EXERCISE DETAILS:
Go through the data and copy every line in which "will" appears.

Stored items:
====
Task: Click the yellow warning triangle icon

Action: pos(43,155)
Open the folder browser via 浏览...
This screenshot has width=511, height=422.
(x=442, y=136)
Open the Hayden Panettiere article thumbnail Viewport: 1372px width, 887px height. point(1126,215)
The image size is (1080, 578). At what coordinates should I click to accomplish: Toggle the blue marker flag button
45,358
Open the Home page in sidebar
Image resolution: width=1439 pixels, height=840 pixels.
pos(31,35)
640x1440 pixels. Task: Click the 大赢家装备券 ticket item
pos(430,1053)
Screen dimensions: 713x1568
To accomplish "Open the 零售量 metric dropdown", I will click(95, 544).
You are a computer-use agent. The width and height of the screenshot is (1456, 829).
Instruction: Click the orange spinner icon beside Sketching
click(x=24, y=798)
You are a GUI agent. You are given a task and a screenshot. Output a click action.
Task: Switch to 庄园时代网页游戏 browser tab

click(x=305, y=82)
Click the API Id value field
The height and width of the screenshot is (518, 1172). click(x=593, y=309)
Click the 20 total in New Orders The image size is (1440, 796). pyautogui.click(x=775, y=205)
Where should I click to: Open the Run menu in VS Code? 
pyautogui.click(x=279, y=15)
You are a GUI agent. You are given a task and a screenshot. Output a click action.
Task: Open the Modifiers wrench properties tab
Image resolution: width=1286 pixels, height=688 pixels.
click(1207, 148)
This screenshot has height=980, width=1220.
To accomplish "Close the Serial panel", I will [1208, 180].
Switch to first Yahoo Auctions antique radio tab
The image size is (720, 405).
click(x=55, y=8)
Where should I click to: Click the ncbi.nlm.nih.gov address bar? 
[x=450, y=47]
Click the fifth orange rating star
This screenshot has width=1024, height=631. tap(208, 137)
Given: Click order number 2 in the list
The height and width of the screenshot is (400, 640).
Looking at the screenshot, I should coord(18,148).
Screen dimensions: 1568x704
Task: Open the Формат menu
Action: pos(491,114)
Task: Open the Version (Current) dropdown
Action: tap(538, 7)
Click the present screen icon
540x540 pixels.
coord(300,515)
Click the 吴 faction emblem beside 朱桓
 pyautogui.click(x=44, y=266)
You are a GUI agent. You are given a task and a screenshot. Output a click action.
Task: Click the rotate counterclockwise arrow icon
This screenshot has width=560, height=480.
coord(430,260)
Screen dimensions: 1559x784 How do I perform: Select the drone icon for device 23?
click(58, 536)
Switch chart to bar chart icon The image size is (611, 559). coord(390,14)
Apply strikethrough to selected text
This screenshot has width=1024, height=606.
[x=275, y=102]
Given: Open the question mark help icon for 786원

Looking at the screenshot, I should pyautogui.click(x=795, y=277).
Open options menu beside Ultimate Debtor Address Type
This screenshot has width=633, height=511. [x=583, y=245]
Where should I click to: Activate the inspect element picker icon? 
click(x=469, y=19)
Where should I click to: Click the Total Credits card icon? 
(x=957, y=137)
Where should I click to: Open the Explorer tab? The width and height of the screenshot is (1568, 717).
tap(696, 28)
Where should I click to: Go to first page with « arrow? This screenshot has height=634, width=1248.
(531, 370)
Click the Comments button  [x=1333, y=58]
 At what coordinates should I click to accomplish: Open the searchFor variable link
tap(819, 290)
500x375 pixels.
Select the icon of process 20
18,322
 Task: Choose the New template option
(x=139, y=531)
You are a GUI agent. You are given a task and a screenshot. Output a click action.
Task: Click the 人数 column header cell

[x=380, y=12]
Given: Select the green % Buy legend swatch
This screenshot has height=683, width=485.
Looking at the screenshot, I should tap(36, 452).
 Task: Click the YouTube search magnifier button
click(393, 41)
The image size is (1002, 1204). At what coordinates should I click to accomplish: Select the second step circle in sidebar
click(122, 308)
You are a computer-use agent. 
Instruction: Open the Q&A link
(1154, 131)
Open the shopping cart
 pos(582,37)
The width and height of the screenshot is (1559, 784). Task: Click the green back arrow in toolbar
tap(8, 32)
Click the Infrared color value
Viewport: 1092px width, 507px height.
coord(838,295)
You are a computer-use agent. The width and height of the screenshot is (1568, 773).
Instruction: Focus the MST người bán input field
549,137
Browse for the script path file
====
YOUR SOLUTION:
To accomplish "Open the 零售量 metric dropdown", I will click(95, 544).
To accomplish "Close the Serial panel", I will [1208, 180].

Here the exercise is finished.